What’s interesting is that the NBRMP's full membership, which gets little say in what goes on, prevailed with the Best Actor and Actress awards to Forest Whitaker and Helen Mirren.

Otherwise, their movies — “The Last King of Scotland” and “The Queen” — were totally ignored by the inner sanctum group that decides the Top 10.

The inner sanctum — known as the Exceptional Photoplay Committee — otherwise managed to find more spots for Warner Bros. with Best Ensemble ("The Departed") and Adapted Screenplay ("The Painted Veil").

It wasn’t enough that they gave the Best Picture Award last year to “Good Night, and Good Luck,” also a Warner Bros. picture. In 2003, it went to the same studio’s “Mystic River.” Of course, the NBRMP is also obsessed with anything Eastwood. In between his wins, they gave him a Lifetime Achievement Award.
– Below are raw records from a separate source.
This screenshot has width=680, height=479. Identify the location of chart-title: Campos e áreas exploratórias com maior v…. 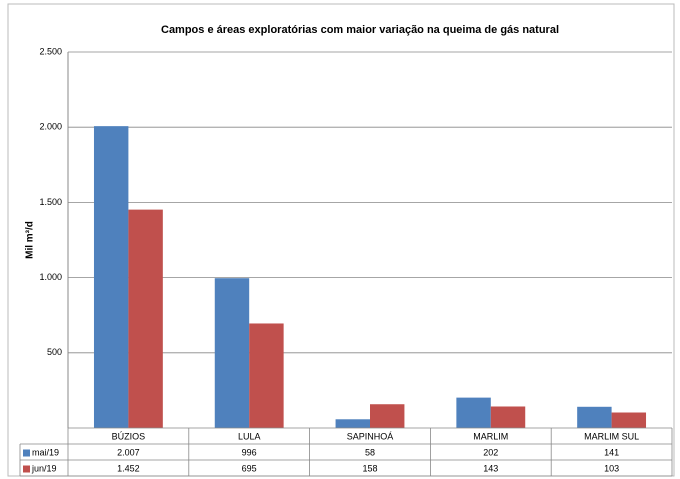
(360, 30).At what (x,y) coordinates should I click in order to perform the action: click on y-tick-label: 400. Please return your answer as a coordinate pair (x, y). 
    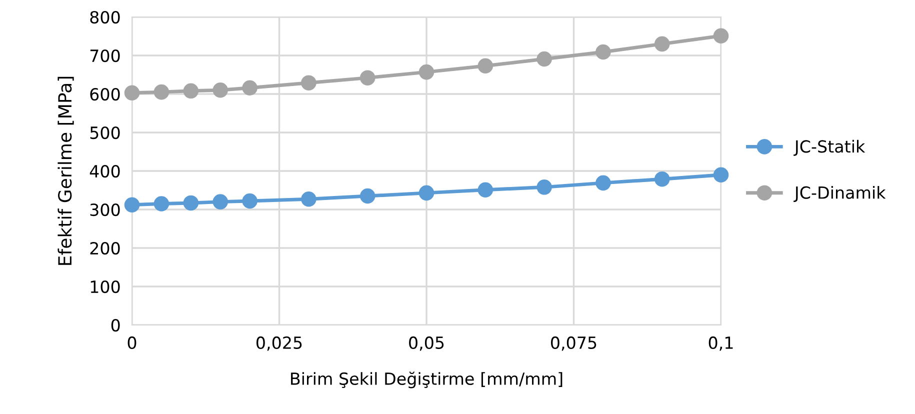
    Looking at the image, I should click on (105, 171).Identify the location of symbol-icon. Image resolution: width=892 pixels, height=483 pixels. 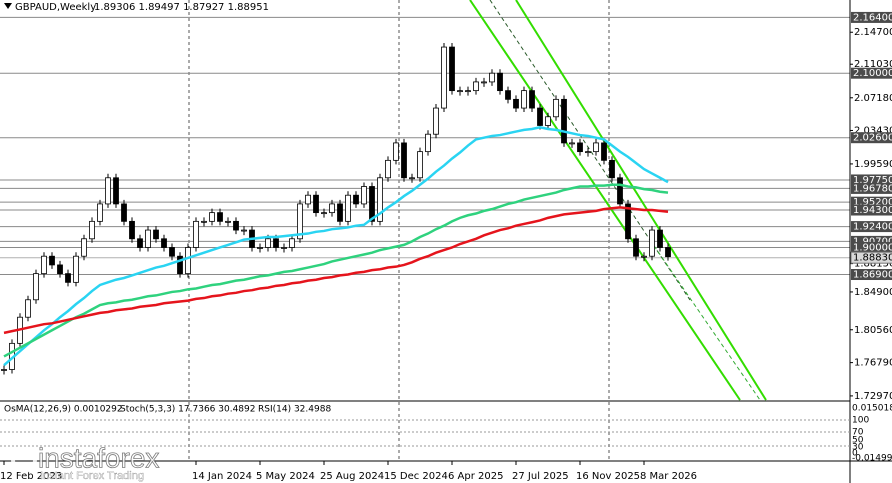
(8, 6).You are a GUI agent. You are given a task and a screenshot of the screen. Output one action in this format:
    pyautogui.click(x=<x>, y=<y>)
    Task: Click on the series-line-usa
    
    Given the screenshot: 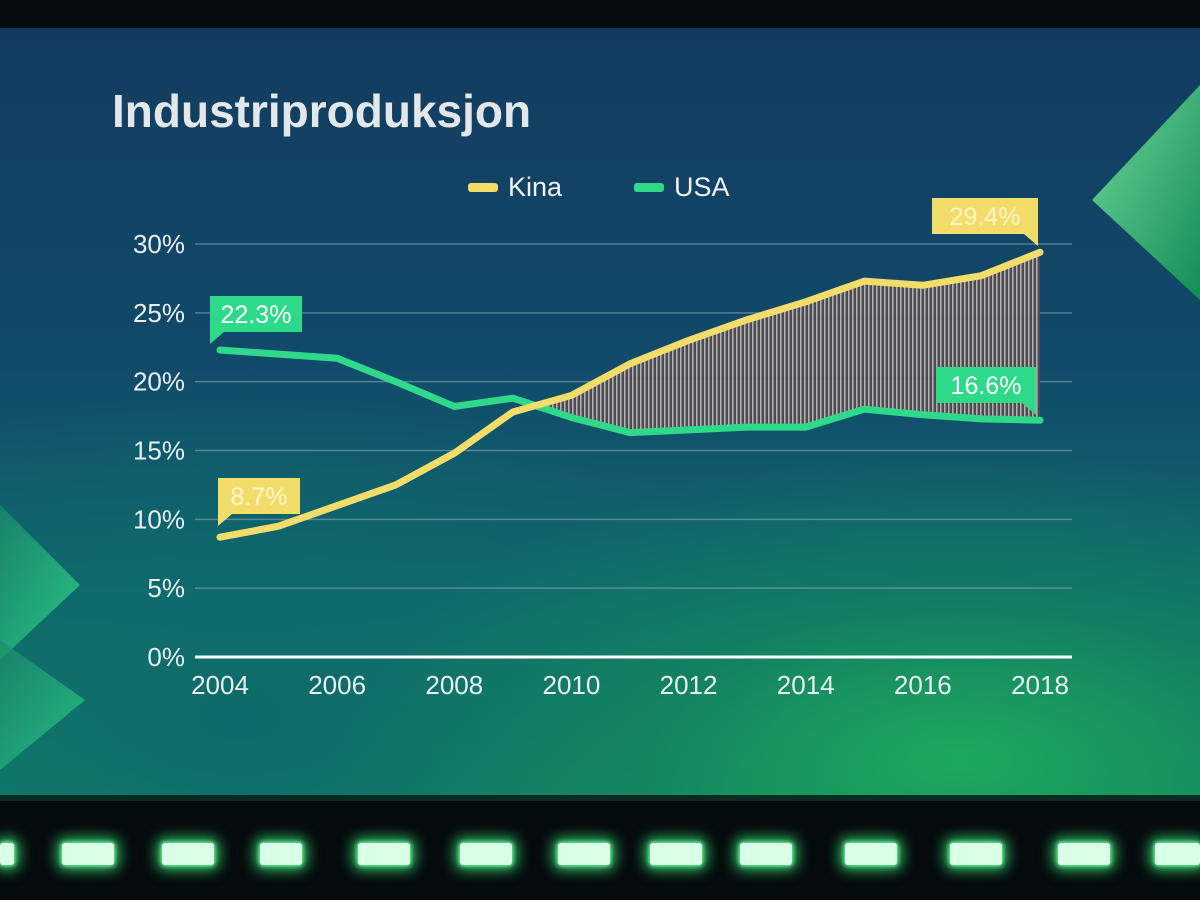 What is the action you would take?
    pyautogui.click(x=630, y=392)
    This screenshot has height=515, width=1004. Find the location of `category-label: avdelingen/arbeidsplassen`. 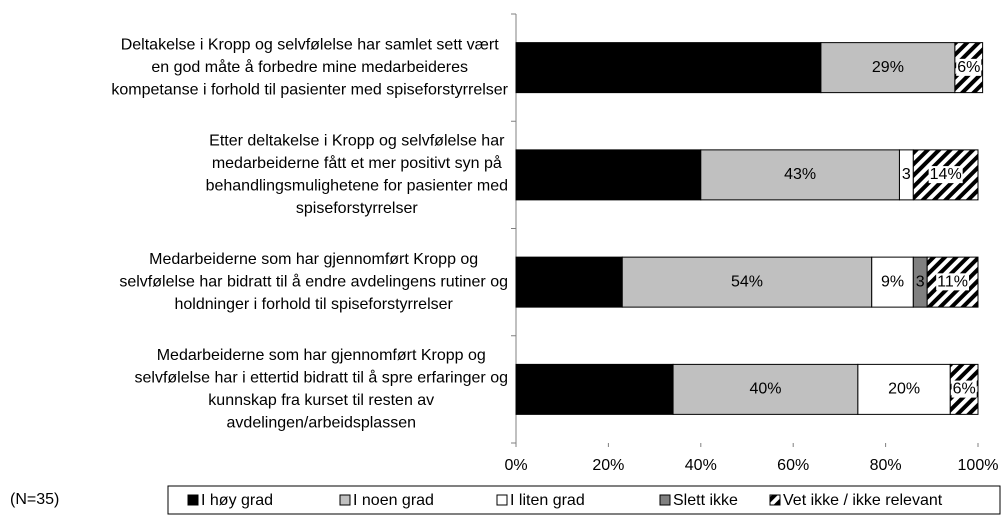

category-label: avdelingen/arbeidsplassen is located at coordinates (322, 422).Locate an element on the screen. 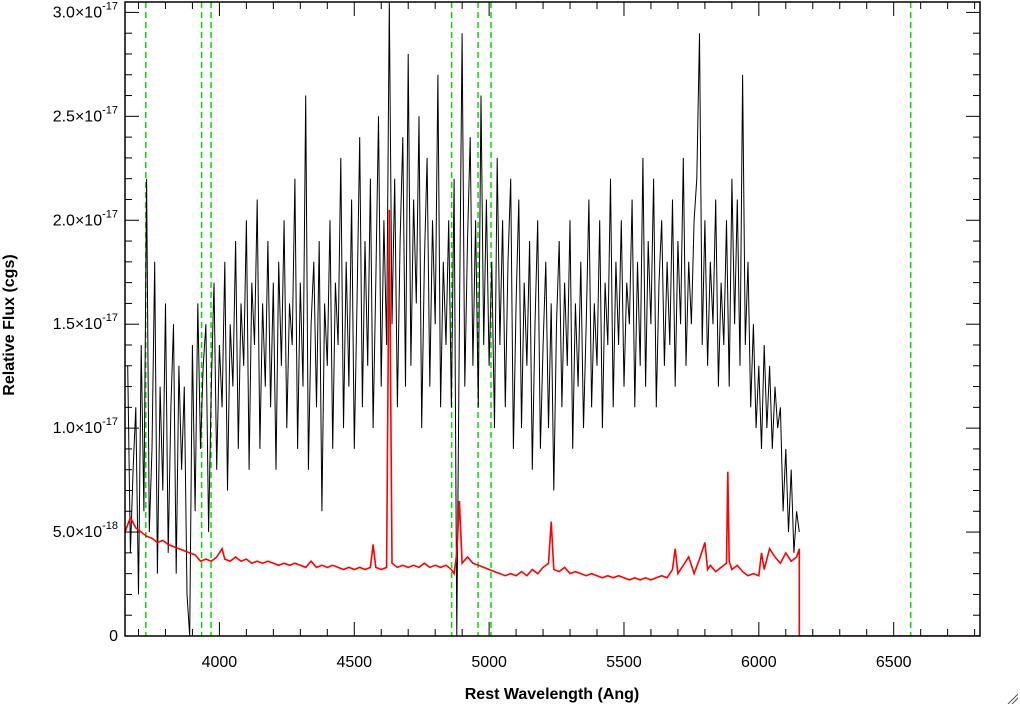  y-tick-label: 5.0×10⁻¹⁸ is located at coordinates (86, 530).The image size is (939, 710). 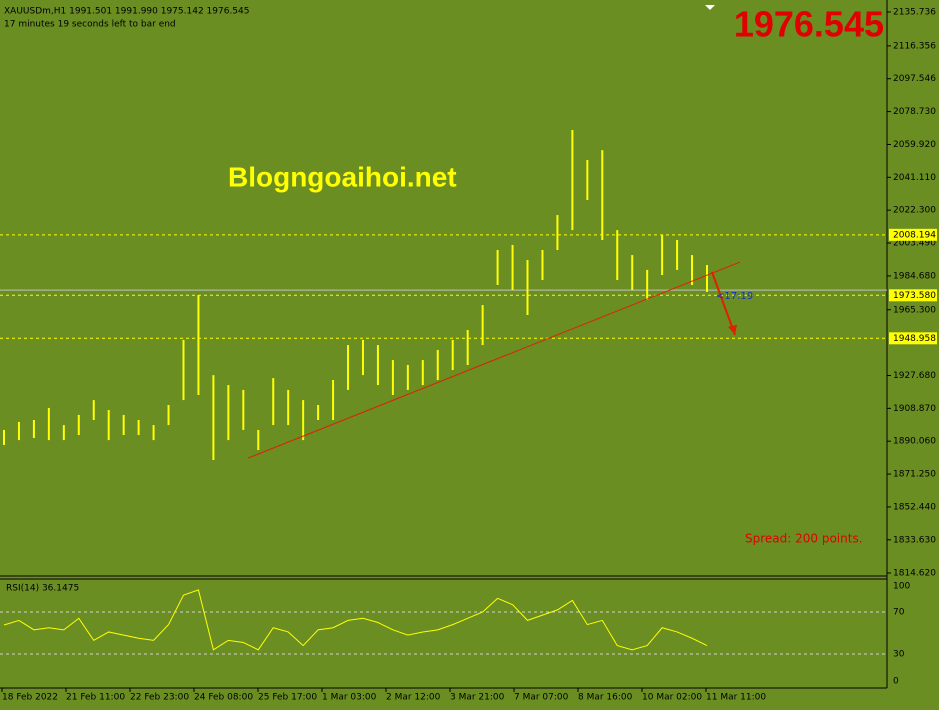 What do you see at coordinates (672, 698) in the screenshot?
I see `time-label: 10 Mar 02:00` at bounding box center [672, 698].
I told you last year of Schulhof’s close friendship with Warner exec Dan Fellman. The Schulhofs and Fellmans are best social friends, sources say. When I spoke to Fellman last year he denied that they ever discussed the awards.

But at the last NBRMP ceremony in January 2006 I noted that Fellman “bounded to the stage to give the Best Animated Film award for 'Corpse Bride' co-director Mike Johnson (Tim Burton was a no-show).”

Fellman’s speech, I wrote, turned out to be twice as long as Johnson’s, and resembled listening to a Warner Bros. corporate press release.

This was followed by Warner chief Alan Horn giving an award to Warner Home Video expert George Feltenstein for his work releasing the Warner library on DVD.

Is Schulhof doing favors for friends? She could be doing them without being asked. Her interests certainly lie in the area, as many on the inside of the NBRMP say, of being some sort of “player” in the film business.

In 1998, Schulhof started a started a production company called Pipedream Films and immediately started handing out big cash prizes for screenwriting contests.

As yet, though, Schulhof’s only realized plot was in taking over the NBRMP and making it her own.